If you’re doing work for which humour is so important, the moment you hear that laughter in the room, it’s kind of like a drug and the greatest validation because if the joke doesn’t land, that’s the worst thing.

So let’s talk about BIFA, it’s an incredible moment for you as a filmmaker. How does it feel to be standing next to the other debut features up for the Douglas Hickox Award?

It’s kind of exciting because it’s so varied and what’s amazing about that is it’s such an array of voices. You feel a little bit nervous against the other films but just to be on the list being nominated is kind of awesome. The main thing is being in such a diverse mix of voices is really interesting and says something about where hopefully film is heading in this country.

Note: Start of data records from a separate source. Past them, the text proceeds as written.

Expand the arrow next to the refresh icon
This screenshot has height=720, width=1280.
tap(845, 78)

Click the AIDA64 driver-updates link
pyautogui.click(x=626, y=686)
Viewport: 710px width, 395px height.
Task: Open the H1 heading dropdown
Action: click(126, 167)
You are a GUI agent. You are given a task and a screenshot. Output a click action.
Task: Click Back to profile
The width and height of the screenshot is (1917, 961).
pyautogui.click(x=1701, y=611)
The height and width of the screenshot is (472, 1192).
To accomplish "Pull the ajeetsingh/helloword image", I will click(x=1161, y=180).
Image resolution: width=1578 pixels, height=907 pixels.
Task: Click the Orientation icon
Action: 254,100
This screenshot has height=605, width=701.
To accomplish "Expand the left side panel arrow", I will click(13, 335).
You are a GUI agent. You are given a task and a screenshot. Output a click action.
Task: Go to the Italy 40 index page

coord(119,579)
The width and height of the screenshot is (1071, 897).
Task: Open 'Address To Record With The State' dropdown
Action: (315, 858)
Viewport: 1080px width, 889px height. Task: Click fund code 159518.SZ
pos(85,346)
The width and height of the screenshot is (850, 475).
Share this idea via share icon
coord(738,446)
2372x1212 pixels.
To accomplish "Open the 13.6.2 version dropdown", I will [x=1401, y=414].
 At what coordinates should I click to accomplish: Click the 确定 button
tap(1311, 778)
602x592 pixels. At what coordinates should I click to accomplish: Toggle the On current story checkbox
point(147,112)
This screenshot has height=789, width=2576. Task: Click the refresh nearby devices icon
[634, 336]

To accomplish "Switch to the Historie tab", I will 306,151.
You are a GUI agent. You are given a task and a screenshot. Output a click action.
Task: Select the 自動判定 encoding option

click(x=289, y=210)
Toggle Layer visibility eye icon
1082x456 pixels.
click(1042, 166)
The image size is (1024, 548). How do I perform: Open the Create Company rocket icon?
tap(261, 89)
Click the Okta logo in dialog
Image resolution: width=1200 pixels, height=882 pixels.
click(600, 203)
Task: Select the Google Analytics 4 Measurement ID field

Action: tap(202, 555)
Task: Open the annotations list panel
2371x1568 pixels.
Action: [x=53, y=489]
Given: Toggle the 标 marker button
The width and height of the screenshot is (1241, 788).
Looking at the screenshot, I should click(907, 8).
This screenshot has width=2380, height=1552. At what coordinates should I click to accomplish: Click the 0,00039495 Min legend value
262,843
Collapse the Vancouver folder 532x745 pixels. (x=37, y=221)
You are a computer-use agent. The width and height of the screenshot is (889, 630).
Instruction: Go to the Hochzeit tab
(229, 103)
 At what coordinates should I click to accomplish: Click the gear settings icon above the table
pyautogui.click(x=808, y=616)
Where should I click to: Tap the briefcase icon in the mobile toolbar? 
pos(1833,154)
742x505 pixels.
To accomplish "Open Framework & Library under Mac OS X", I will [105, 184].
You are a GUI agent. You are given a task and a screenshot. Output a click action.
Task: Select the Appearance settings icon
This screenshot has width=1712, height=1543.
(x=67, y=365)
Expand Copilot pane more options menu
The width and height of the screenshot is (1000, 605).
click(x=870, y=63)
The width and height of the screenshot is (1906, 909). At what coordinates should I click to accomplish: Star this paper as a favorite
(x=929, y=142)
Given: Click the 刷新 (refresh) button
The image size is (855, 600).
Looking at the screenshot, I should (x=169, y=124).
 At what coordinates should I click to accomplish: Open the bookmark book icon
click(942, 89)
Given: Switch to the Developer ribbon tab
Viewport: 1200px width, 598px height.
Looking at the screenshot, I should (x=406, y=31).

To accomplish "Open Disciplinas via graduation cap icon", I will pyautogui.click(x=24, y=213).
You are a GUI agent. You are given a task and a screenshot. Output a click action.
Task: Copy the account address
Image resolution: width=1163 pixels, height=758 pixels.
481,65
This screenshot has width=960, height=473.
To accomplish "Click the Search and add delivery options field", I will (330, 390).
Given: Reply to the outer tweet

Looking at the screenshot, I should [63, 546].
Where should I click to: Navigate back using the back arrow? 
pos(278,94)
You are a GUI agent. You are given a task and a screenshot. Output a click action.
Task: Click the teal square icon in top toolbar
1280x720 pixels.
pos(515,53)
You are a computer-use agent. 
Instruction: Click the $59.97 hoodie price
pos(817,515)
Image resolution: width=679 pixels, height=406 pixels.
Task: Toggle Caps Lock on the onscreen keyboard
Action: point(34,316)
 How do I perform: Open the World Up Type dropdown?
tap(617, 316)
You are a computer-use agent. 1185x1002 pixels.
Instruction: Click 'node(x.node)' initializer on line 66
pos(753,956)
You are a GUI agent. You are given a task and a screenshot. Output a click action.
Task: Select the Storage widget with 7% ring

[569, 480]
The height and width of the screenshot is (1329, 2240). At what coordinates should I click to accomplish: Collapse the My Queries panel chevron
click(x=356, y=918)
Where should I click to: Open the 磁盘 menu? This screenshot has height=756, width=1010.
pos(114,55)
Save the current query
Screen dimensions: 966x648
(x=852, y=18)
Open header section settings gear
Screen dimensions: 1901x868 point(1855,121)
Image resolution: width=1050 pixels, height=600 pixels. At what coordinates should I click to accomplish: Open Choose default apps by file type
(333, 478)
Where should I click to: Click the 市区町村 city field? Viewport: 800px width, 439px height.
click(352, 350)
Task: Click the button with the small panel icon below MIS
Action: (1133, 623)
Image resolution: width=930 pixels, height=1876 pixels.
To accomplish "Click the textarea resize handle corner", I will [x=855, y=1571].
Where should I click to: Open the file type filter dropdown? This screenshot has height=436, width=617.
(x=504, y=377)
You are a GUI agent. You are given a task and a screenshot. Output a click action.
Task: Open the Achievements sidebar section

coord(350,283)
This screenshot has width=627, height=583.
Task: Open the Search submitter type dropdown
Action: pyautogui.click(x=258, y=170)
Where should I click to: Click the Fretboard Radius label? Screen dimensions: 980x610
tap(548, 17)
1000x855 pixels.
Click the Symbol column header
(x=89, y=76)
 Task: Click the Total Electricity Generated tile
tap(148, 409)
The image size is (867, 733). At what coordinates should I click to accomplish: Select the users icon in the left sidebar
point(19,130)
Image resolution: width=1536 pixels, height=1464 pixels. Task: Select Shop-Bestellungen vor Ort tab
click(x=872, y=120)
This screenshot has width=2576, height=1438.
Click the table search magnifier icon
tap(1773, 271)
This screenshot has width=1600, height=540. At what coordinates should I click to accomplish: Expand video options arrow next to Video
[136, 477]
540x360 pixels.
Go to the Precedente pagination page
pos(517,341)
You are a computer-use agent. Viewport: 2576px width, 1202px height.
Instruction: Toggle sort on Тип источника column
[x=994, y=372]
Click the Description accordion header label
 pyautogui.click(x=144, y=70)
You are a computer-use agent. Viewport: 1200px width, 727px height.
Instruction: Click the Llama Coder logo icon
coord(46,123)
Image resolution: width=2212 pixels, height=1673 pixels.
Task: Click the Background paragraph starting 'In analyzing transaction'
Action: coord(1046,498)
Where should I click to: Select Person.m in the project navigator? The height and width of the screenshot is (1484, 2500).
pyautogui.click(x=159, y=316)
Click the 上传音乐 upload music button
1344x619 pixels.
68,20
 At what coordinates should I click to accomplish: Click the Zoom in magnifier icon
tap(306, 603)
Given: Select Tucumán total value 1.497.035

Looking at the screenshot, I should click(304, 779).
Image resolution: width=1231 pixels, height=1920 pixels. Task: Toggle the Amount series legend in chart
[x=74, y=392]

In 2012 your short Flight of the Pompadour was featured on Directors Notes. What does it mean for you to have your early experimental playground short film work championed back then and that now coming full circle with us talking today about Sister Midnight?

That was one of the things that struck me when I did that interview with MarBelle years ago, I was like “Wow, these guys are interviewing short filmmakers, this is quite amazing!” It’s very good that you describe short films as a playground, I think they’re kind of laboratories. That’s how you learn and try to find your voice. I made a trilogy of shorts, the one you’re talking about was in the middle. They were important for me, I don’t know that all of them work but they’re not supposed to – you’re meant to learn through experiments and failures. But at least they showed some sort of a direction that my voice was taking and I think it was really important in getting other stuff set up in terms of features, cause you could look at them and hopefully understand where I was headed. Although, as deranged as those shorts were, which they are, this film exceeded them in derangement levels.

And finally, I believe that your next feature is named after another Iggy Pop song.

How’d you find that out‽ It’s called A Heart Full of Napalm, which comes from The Stooges’ lyric for Search and Destroy: “I’m a street walking cheetah with a heart full of napalm, I’m a runaway son of the nuclear A-bomb”. That’s one of the things I’m working on and then something else which for the moment also has an Iggy Pop song title just because I can’t seem to think beyond that but I might change it.